こうしてみると、まず肉類に必要な水量がとりわけ多いことが分かります。家畜は飲み水の他、与える飼料を育てるためにも水が必要であり、穀物や野菜に比べて食べられる状態まで成長する時間も長いため、トータルで必要な水量が多くなるのです。同じ肉類の中でも、成長に時間のかかる牛は特に必要な水量が桁違いとなっています。

牛肉に代表されるエネルギー収支効率の悪い食材、すなわちサステナビリティの低い食材は、大量に生産し続ければその分エネルギーや資源を食いつぶしていくことになります。世界的には人口が増加し食料が不足している状況にあって、このような食料生産を続けることは困難です。そのため、肉よりもサステナブルなたんぱく源として、ミドリムシやコオロギといった生物の利用や、培養肉の製造などが検討・研究されているのです。

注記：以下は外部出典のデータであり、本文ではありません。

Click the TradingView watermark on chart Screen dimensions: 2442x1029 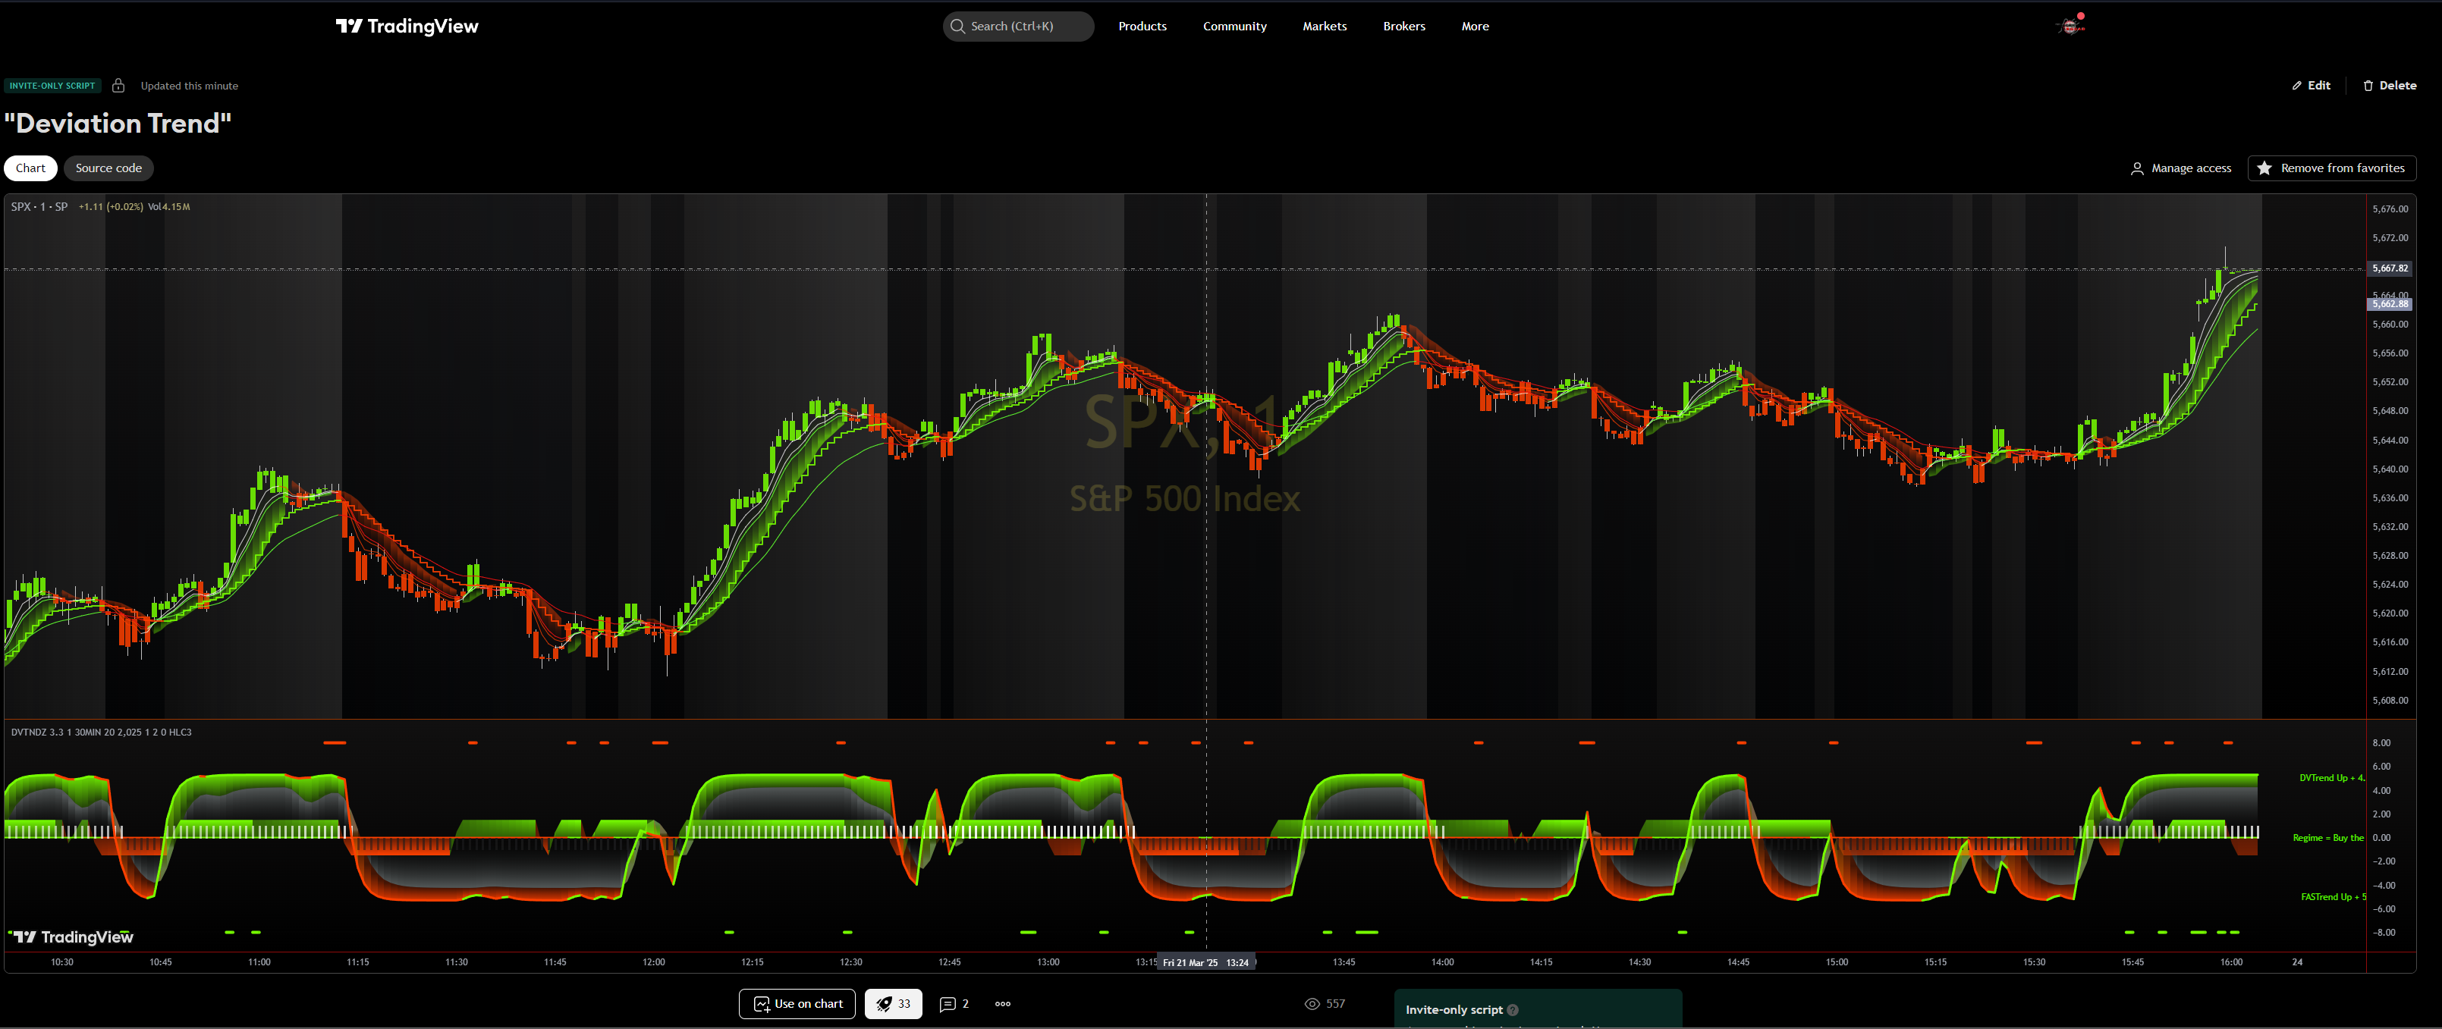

もちろん、牛肉の生産、消費を世界からなくすことはおそらく不可能です。しかし、毎日の食卓に上る食材を選ぶとき、消費者一人ひとりがよりサステナブルな食材を選んで買うことは、今日からでも可能です。その小さな心がけが、SDGsへの第一歩になるのではないのでしょうか。皆さんが購入する食材選びに迷ったとき、少しでも食材のサステナビリティについて思い出していただければ幸いです。